▸ Problem
Pull every line containing "Victoria" out of the listing below.

▸ Extracted information
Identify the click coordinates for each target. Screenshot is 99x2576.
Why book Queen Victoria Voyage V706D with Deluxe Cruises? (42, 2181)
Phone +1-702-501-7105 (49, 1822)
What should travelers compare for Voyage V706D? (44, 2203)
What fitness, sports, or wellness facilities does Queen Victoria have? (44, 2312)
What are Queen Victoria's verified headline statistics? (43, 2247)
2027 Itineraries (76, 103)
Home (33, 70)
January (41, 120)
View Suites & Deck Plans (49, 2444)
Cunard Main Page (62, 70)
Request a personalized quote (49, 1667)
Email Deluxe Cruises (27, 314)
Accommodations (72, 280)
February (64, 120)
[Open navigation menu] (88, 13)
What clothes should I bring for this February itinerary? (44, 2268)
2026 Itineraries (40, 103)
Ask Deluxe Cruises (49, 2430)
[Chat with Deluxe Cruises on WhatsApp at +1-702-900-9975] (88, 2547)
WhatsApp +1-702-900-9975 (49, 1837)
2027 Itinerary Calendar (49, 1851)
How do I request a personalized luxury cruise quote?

▸ Task result
Why book Queen Victoria Voyage V706D with Deluxe Cruises? (42, 2181)
What fitness, sports, or wellness facilities does Queen Victoria have? (44, 2312)
What are Queen Victoria's verified headline statistics? (43, 2247)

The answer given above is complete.